**Work to be completed:** Which lines in the records below contain the word "icon"? Pull out each of them.

**Material supplied:**

------

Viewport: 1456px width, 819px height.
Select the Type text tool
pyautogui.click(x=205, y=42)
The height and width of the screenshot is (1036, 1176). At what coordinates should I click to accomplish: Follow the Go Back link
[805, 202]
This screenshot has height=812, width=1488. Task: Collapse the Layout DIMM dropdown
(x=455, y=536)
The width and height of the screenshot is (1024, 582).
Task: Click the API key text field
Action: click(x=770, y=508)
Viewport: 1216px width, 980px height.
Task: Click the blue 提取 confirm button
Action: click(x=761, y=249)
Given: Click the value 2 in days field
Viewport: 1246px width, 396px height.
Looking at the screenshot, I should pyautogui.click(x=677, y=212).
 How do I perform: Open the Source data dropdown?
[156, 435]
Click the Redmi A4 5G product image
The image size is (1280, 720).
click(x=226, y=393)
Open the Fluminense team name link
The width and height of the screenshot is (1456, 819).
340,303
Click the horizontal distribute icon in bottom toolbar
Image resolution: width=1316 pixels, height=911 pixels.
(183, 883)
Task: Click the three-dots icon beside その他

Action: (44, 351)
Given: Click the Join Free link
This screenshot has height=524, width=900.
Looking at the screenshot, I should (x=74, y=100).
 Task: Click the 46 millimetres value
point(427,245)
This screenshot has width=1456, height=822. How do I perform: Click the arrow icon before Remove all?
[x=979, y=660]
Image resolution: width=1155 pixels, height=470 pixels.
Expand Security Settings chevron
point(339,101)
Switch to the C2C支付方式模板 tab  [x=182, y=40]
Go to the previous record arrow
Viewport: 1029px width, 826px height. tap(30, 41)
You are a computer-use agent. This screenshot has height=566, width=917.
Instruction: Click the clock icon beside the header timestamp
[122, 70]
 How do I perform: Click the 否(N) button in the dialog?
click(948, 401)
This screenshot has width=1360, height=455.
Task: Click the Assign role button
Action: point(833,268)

------

**Response for this exercise:**
Click the horizontal distribute icon in bottom toolbar
Task: Click the three-dots icon beside その他
This screenshot has width=1456, height=822. How do I perform: Click the arrow icon before Remove all?
Instruction: Click the clock icon beside the header timestamp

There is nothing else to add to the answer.